"This should be welcomed, but there have to be big question marks about whether this can work in practice."
In its Budget documents, the government said that "for some people, even borrowing from social and community lenders can be unaffordable".
It will partner with debt charities and the banking industry to provide interest-free loans to those on low incomes.
The government claimed a similar scheme in Australia has had widespread success, helping four out of five of those who took a no-interest loan to stop using payday loans.
However some questioned how the scheme would work in practice and how lending would be subsidised.
Richard Lane, director of external affairs at StepChange, commented: “Having campaigned for years for a no-interest loan scheme, we’re looking forward to working with the government and the banks to bring it to life. Over a million people turned to high cost credit last year to meet basic living expenses, which is counterproductive both for households and the economy.
"If finances are tight and your fridge breaks down, the last thing you need is expensive credit - what you need is simply a replacement fridge. By taking away the additional high cost of borrowing, the new scheme will demonstrate how no interest loans can act as a realistic and better alternative to short term high cost credit. It can only be a good thing to reduce the risk of households building up problem debt as a result of trying to meet their basic needs.”
Greg Stevens, CEO of the CCTA, said: "This should be welcomed, but there have to be big question marks about whether this can work in practice.
"It sounds like this 'zero interest' pilot is based on the Australian Good Shepherd scheme. The Australian scheme is very small scale — it's been going 36 years but only lent 27,000 loans in 2017. This is minuscule compared to even the smallest commercial lenders over here.
"Also, those 27,000 loans in Australia are likely to be the least problematic in terms of default and bad debt — once you start getting up to scale, these problems inevitably multiply.
"The reality is that, as with all not-for-profit, social or subsidised lending schemes, this new scheme from the Government will run headlong into all the same challenges that commercial lenders face every day: customers who want only small loans over short periods (which vastly increases the unit cost compared to larger, longer-term loans), high levels of bad debt, very high loan-servicing costs.
"The only way to bring the cost down is to subsidise the lending. The Government can either do this itself, or it can get the banks to do it. We understand the banks have been asked to support this scheme by making platforms available and providing capital funding. It’s for the Chancellor and the banks to report on how well that’s going, but the rumour is there’s a lot of reluctance being encountered.
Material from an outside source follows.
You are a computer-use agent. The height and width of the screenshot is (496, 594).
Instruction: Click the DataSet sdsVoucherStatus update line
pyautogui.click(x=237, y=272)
"Subsidising the cost of lending is one thing, but you also need the right systems to manage a complicated loan book with all sorts of social issues mixed in. This requires a lending model designed around what customers actually do (not what campaigners wish they would do); and it requires professionalism. This is why credit unions habitually fail despite millions in public subsidy every year — the product design is wrong, the systems are sub-standard and they lack professionalism."